Экспрессионизм – протест против внешних летучих впечатлений импрессионизма, против исключительно формального отношения эпигонов футуризма, против духовного тупика и застоя довоенной и военной Европы, против тупика точных наук, против рационалистического фетишизма, против механизации жизни во имя человека»94.
В отличие от Кузмина его современник Ип. Соколов распространял отличительное свойство экспрессионизма – повышенную выразительность – на всех мировых гениев95. В связи с этим Ю. Тынянов в «Записках о западной литературе» (1921) с иронией отмечал: «Оказалось слишком много родственников. <…> Список хорош, и родня почтенная, но не слишком ли много?»96.

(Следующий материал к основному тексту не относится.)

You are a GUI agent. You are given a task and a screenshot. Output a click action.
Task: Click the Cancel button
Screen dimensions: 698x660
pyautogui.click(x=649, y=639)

В связи с вопросом о русском экспрессионизме нередко ссылаются на творчество П. Филонова, хотя современники художника, знатоки его творчества В. Аникиева, Т. Глебова категорически отрицали связь Филонова с этим течением. «Русский драматический дух художника в его предметно-сюжетных картинах, – писала ученица Филонова, – ничего не имеет общего с поверхностным и извращенным немецким экспрессионизмом»97. С ними солидарен и Д. Сарабьянов: «Не будем говорить здесь о тех отличиях русского художника, что, несмотря на некоторое приближение, оставляют его в стороне от экспрессионистского движения. Уже много написано о большей органичности, об ином понимании времени, об углубленной эпичности Филонова, позволяющей связать прошлое, современное и будущее. Кроме причин, отдалявших неопримитивистов от экспрессионизма, в случае с Филоновым важную роль играет еще одна. Речь идет о той традиции ремесленной выделки, бывшей важным условием народного творчества. В России, как ни в одной европейской стране, народное творчество сохраняло в то время свои активные позиции и значительный удельный вес во всей художественной культуре. Своеобразная нормативность народного искусства, воспринятая Филоновым, хотя и не исчерпывается соблюдением строгих ремесленных правил, включает их в свой состав. Порождает некое ликоподобие в творчестве нашего художника, интерес к иератическому истолкованию голов и фигур, пребывающих вне конкретного времени и пространства. Все эти качества выводят мастера из-под прямого воздействия экспрессионизма – они ему не только не свойственны, но и противопоказаны»98.